A ball moving with a momentum of `5kg ms^(-1)` strikes against a wall at an angle of `45^(@)` and is reflected at the same angle Calculate the impulse .

To solve the problem of calculating the impulse experienced by a ball moving with a momentum of \(5 \, \text{kg m/s}\) when it strikes a wall at an angle of \(45^\circ\) and is reflected at the same angle, we can follow these steps: ### Step-by-Step Solution: 1. **Understand the Concept of Impulse**: Impulse is defined as the change in momentum of an object when a force is applied over a period of time.
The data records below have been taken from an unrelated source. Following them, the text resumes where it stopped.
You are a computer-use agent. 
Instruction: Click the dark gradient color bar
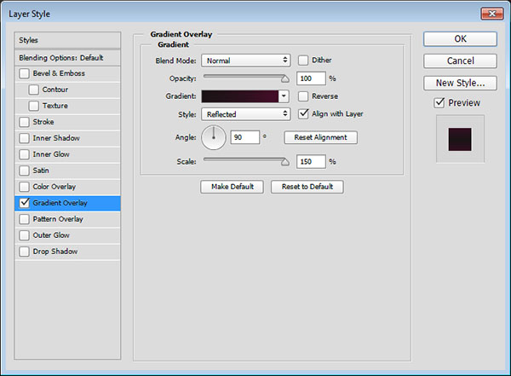coord(243,97)
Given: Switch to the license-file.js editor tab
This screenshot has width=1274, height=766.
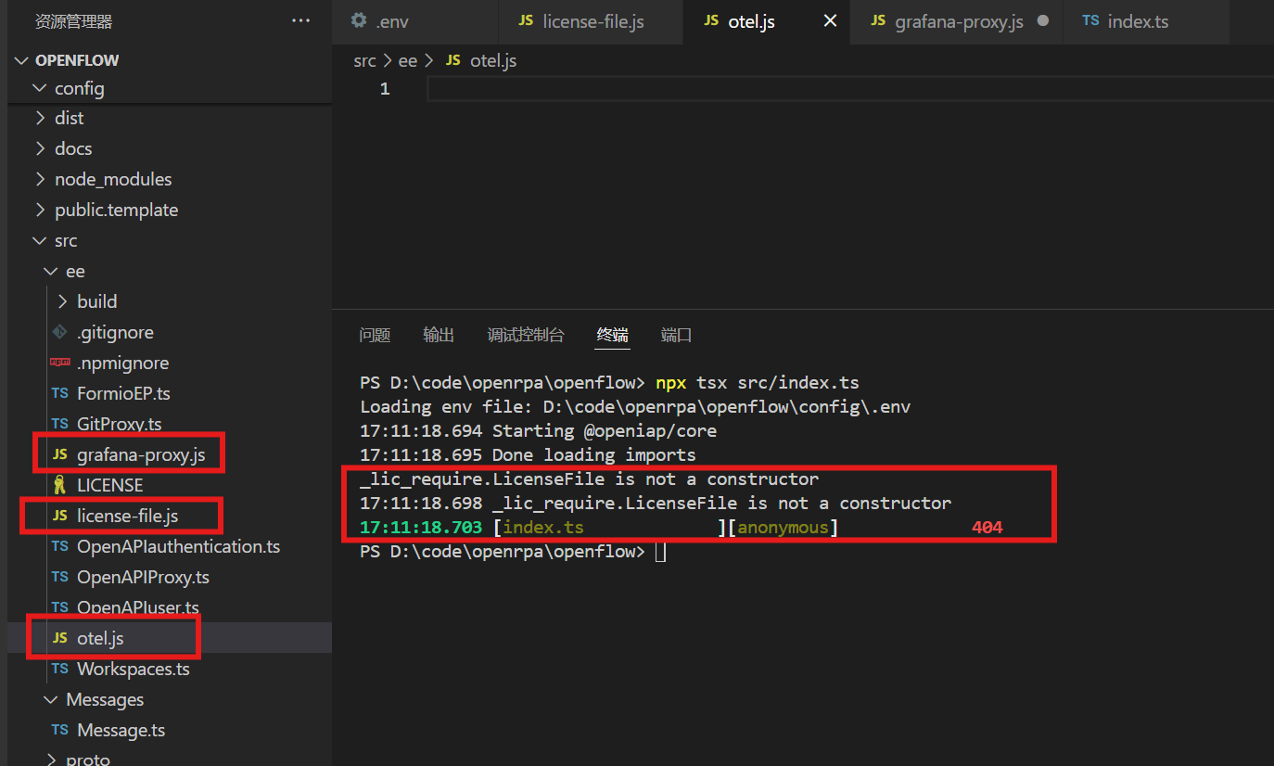Looking at the screenshot, I should [580, 21].
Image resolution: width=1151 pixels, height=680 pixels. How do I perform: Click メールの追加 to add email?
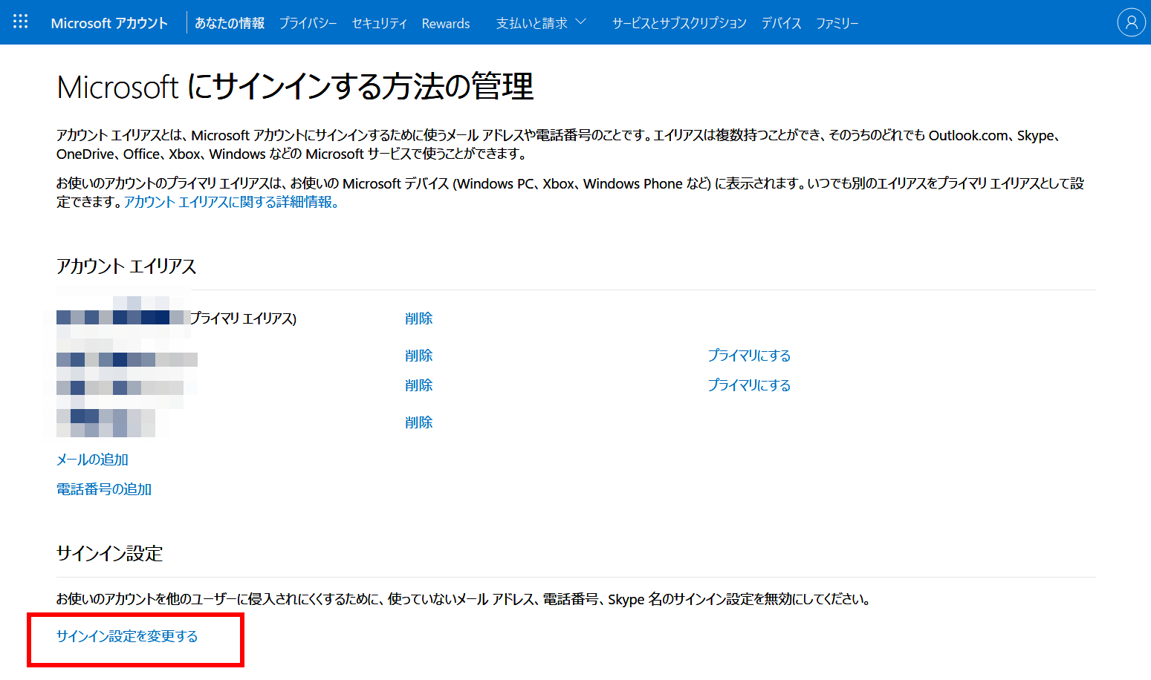(92, 460)
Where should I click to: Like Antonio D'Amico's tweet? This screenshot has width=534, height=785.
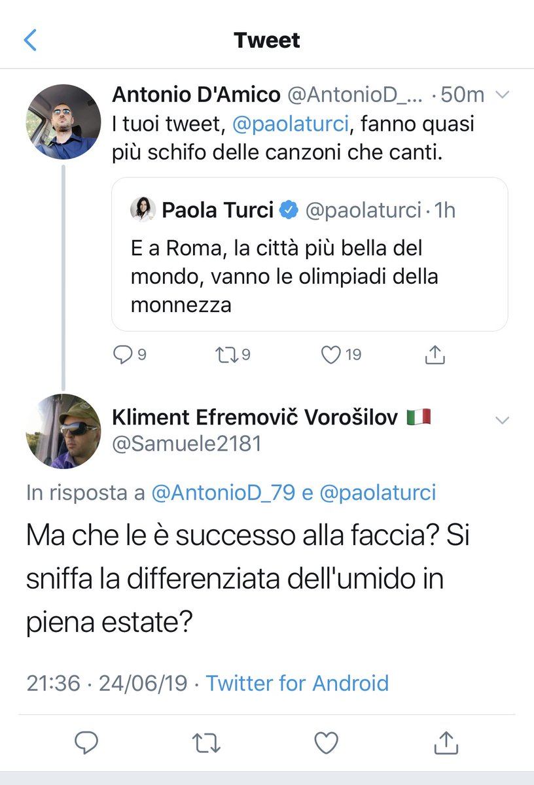(332, 355)
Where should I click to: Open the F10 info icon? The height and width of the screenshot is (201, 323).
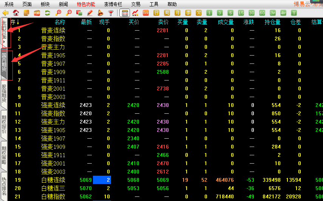pos(37,13)
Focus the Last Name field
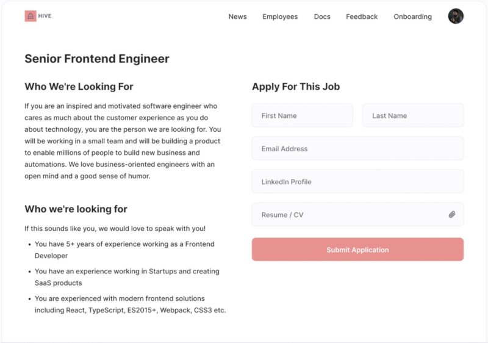Image resolution: width=488 pixels, height=343 pixels. [413, 115]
Mathematically, it can be expressed as: \[ I = \Delta p \] where \(I\) is the impulse and \(\Delta p\) is the change in momentum. 2. **Identify the Initial Momentum**: The initial momentum of the ball is given as: \[ p = 5 \, \text{kg m/s} \] 3. **Resolve Momentum into Components**: Since the ball strikes the wall at an angle of \(45^\circ\), we need to resolve the momentum into two components: one parallel to the wall (x-direction) and one perpendicular to the wall (y-direction). - The component of momentum parallel to the wall (x-direction) is: \[ p_x = p \sin(45^\circ) = 5 \sin(45^\circ) = 5 \cdot \frac{1}{\sqrt{2}} = \frac{5\sqrt{2}}{2} \, \text{kg m/s} \] - The component of momentum perpendicular to the wall (y-direction) is: \[ p_y = p \cos(45^\circ) = 5 \cos(45^\circ) = 5 \cdot \frac{1}{\sqrt{2}} = \frac{5\sqrt{2}}{2} \, \text{kg m/s} \] 4. **Determine the Change in Momentum**: - After the collision, the component of momentum parallel to the wall remains unchanged, while the perpendicular component reverses direction. - Therefore, the change in momentum in the y-direction (perpendicular to the wall) is: \[ \Delta p_y = p_y' - p_y = -\frac{5\sqrt{2}}{2} - \frac{5\sqrt{2}}{2} = -5\sqrt{2} \, \text{kg m/s} \] - The change in momentum in the x-direction is zero since the momentum component parallel to the wall does not change: \[ \Delta p_x = 0 \] 5. **Calculate the Total Change in Momentum**: - The total change in momentum (which contributes to the impulse) is only from the y-direction: \[ \Delta p = \Delta p_x + \Delta p_y = 0 - 5\sqrt{2} = -5\sqrt{2} \, \text{kg m/s} \] 6. **Calculate the Impulse**: - The impulse experienced by the ball is equal to the change in momentum: \[ I = \Delta p = -5\sqrt{2} \, \text{kg m/s} \] - The magnitude of the impulse is: \[ |I| = 5\sqrt{2} \, \text{kg m/s} \approx 7.07 \, \text{kg m/s} \] ### Final Answer: The impulse experienced by the ball is approximately \(7.07 \, \text{kg m/s}\) in the direction opposite to the initial y-component of momentum.